Thursday, November 29th, 2007

1B3DCB2E-8184-471F-878D-12C1E30C7FC6.jpgOut at IETF 70, the SIP Forum will also be holding their first “SIP Interoperability Workshop” on Monday, December 3rd, from 11:30am - 1:00pm at the Westin hotel in Vancouver where the IETF meetings will be held. From the SIP Forum website:

Co-located with the 70th Internet Engineering Task Force (IETF) Meeting in Vancouver, BC, Canada, at the Westin Bayshore Resort & Marina, Monday, December 3, 2007, from 11:30am-1:00pm in Salon B, the SIP Forum’s SIP Interoperability Workshop will serve as a forum to bring together researchers, engineers, and service providers to exchange ideas, share experiences, and propose approaches to address interoperability problems.

The SIP Forum is actively seeking participation from attendees of IETF 70, and has made an official call for papers.

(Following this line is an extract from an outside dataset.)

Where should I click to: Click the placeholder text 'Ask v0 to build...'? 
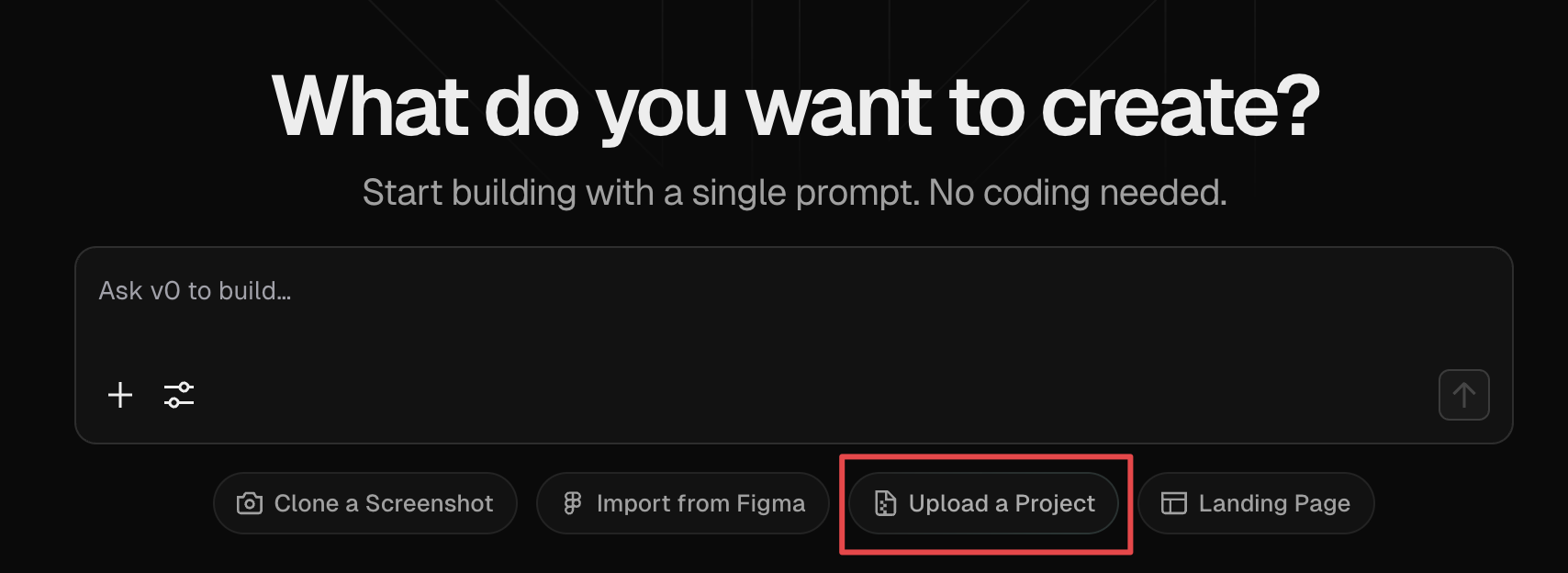coord(195,291)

The Call for Papers (which closed on November 27th) and other information about the event can be found in this PDF document. Here is the relevant section about the aim of the workshop:

SIP has been gaining traction as a preferred network signaling protocol for real-time communications networks. There has been a considerable amount of low-level protocol testing and interoperability, such as provided by the SIP Interoperability Test event, or SIPit, which is in its seventh year. There are many independent implementations of
clients, servers, proxies, back-to-back User Agents, registrars, and the like. In addition, there are significant network deployments, many at scale.

While this is all good, deployment experience is showing that interoperability is difficult to achieve. Products from a single vendor tend to work well with each other. However, multi-vendor interoperability, especially above the basic stack level, has historically been difficult to achieve. In fact, the proof point of the success of vendors attending SIPit indicates interoperability problems may not be due to the specification itself.

This workshop serves as a forum to bring together researchers, engineers, and service providers to exchange ideas, share experiences, and propose approaches to address interoperability problems. Particular focus will be on systemic or architectural problems, as opposed to simple implementation errors.

If the workshop identifies concrete proposals to improve interoperability that would require modifications to the underlying protocols, these proposals will be forwarded to the appropriate groups in the IETF.

I’ll be there on Monday… if any of you are as well, I will look forward to seeing you there.